We can apply this limit to a specific namespace. Let us create a namespace and apply the above limit to the namespace.

> kubectl create namespace default-mem-example
namespace/default-mem-example created

> kubectl apply -f memory-default.yaml --namespace=default-mem-example
limitrange/mem-limit-range created

If we now, try to create a pod with memory size of more than the maximum limit or less than the minimum limit the request will be rejected. Let us try this by creating a pod definition as below

apiVersion: v1
kind: Pod
  name: default-mem-demo-2
  - name: default-mem-demo-2-ctr
    image: nginx
        memory: "2Gi"

The above pod definition tries to create a pod with a memory request size of 2 GB which is above the maximum limits specified. If we try and create this pod , the LimitRanges admission controller will validate the request and reject it as below

> kubectl apply -f memory-default-2gi.yaml --namespace=default-mem-example
Error from server (Forbidden): error when creating "memory-default-2gi.yaml": pods"default-mem-demo-2" is forbidden: maximum memory usage per Container is 512Mi, but limit is 2Gi

As expected, the LimitRanges admission controller prevented the creation of this pod as its memory requirements violated the memory limits set for the namespace.

Why use Admission Controllers

Admission controllers are a key component of the Kubernetes request lifecycle.
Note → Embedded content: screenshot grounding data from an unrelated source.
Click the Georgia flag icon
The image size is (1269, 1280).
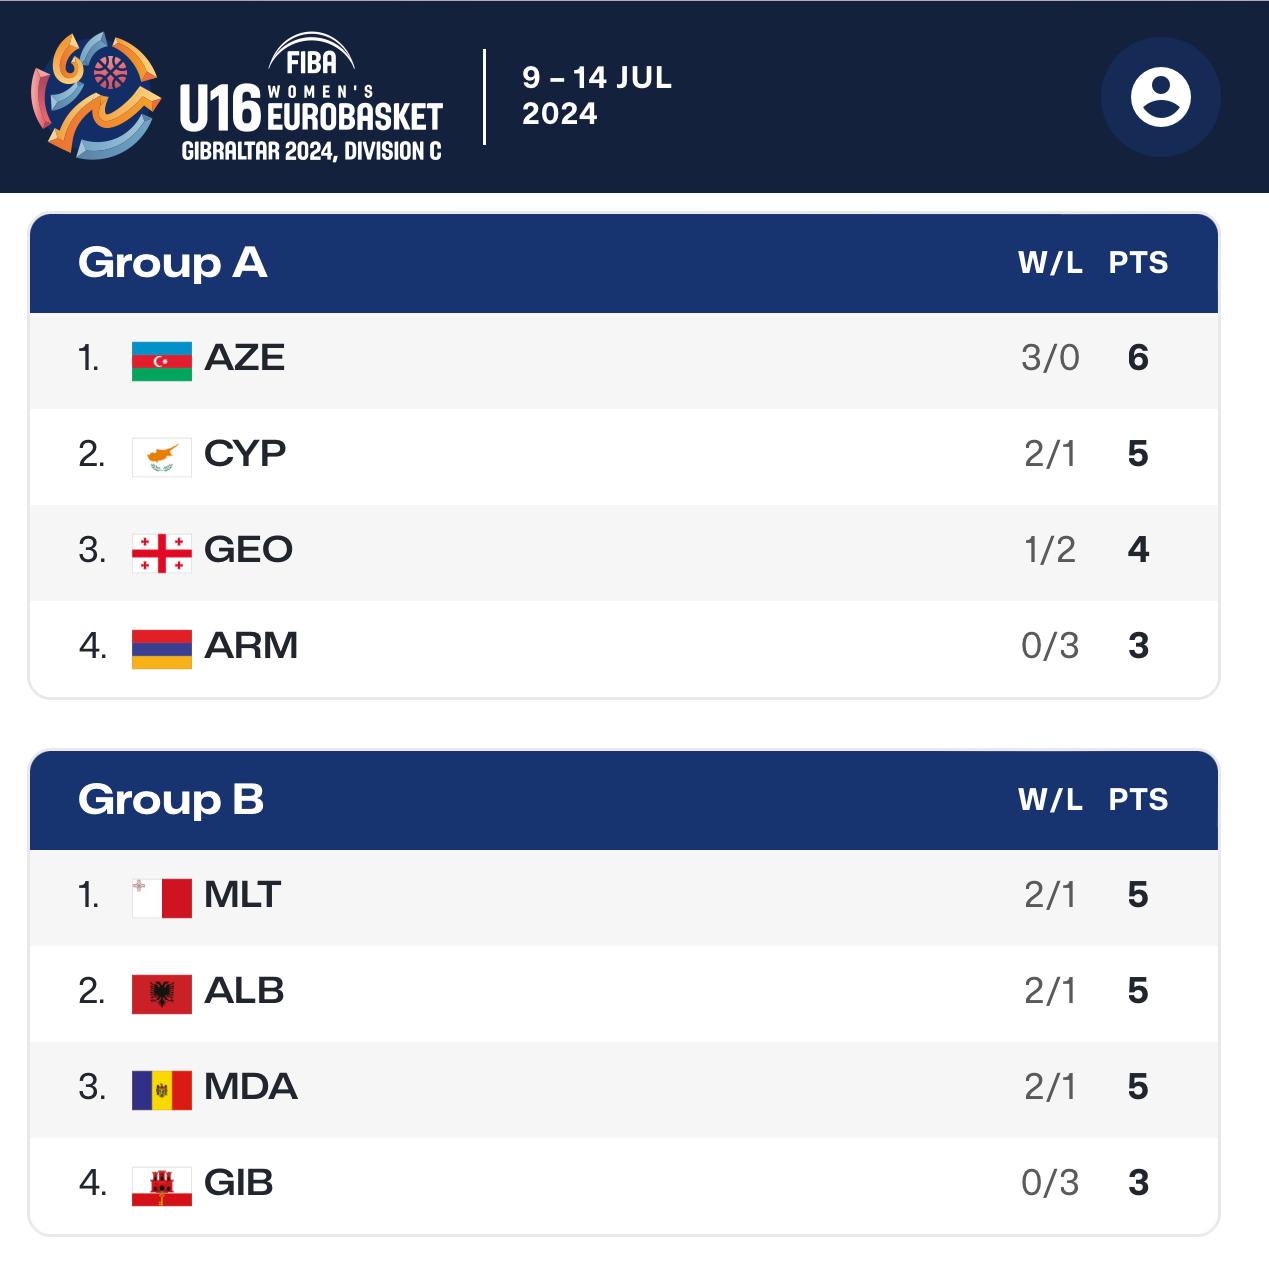click(161, 552)
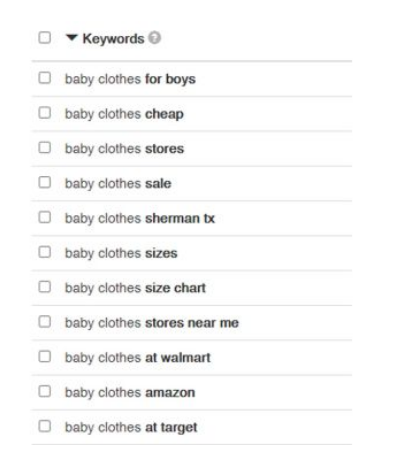Mark the 'baby clothes at target' checkbox
Screen dimensions: 402x461
tap(45, 426)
They offer several advantages

  • Admission controllers evaluate requests and enforce fine-grained rules. RBAC based authentication and authorization controls operate on identities and actions. Admission controllers offer controls at the object and namespace level.
  • Admission controllers can be used to inject sidecars into pods dynamically. These sidecars can be used for logging, secrets management, providing service mesh capabilities etc.
  • Admission controllers can be used to validate configuration and prevent configuration drift. This helps in preventing resource misconfiguration and resource management.
  • Admission controllers enable policy-based security rules. It can be used to disallow containers from running with root privileges, prevent containers from pulling images from unauthorized sources etc.
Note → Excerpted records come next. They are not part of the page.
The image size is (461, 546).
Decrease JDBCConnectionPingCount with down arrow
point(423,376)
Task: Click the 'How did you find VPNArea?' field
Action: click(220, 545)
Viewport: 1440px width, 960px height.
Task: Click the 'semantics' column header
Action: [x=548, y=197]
Dynamic Admission Controllers

Admission controllers are compiled and distributed with the Kubernetes API server. Kubernetes provides a bunch of admission controllers out of the box. However, they do not provide all the necessary functionality that organizations may need to implement custom policies. They could only be configured when the API server was started either through the –enable-admission-plugins flag or the –admission-control-config-file. Cluster admins did not have an option to add or remove controllers dynamically at a later point in time. Dynamic admission controllers were built to solve this problem. They were released in version 1.17. A dynamic admission controller is an HTTP application that processes admissions requests. It can be deployed as a service in the cluster or can be deployed outside the cluster. Some cloud providers host dynamic admission controllers in their Function-As-A-Service(FAAS) offering. The API server connects to it through the Kubernetes service object or an arbitrary URL.
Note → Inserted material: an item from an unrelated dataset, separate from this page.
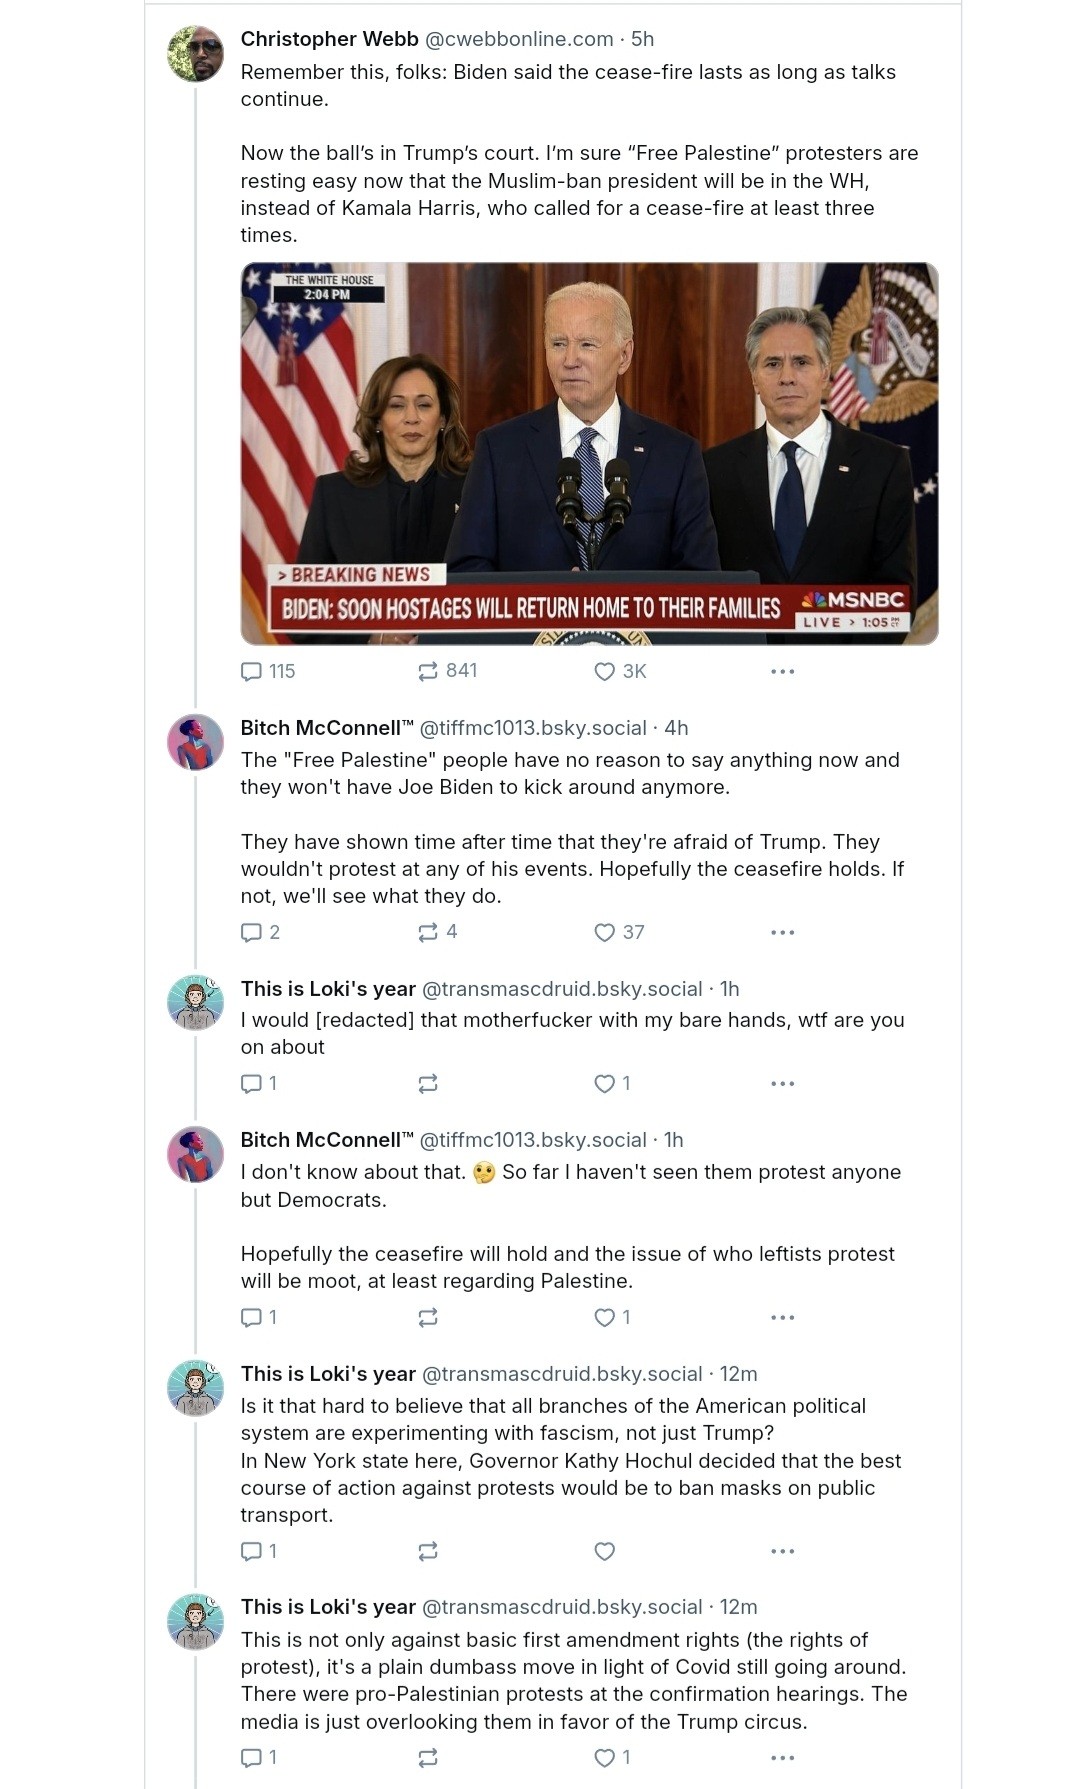Reply to the 'protest anyone but Democrats' post
Viewport: 1080px width, 1789px height.
[251, 1317]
The current default set of admission controllers includes two dynamic admission controllers namely, validating admission webhook and mutating admission webhook . These allow developers to customize admission logic on create, update, and delete actions performed on any resource. They can be developed as extensions and run as webhooks which can be configured at runtime. Mutating admission webhooks are invoked first and can modify requests. After all, modifications are complete, the validating admission webhooks are invoked to either accept or reject the request. We will look at building dynamic admission controllers in a subsequent post.


Admission controllers are a key component of the admission process performed by the Kubernetes API server. They enable fine-grained control over the object creation, update, and deletion process. They are extensible using admission webhooks enabling developers to build custom admission logic.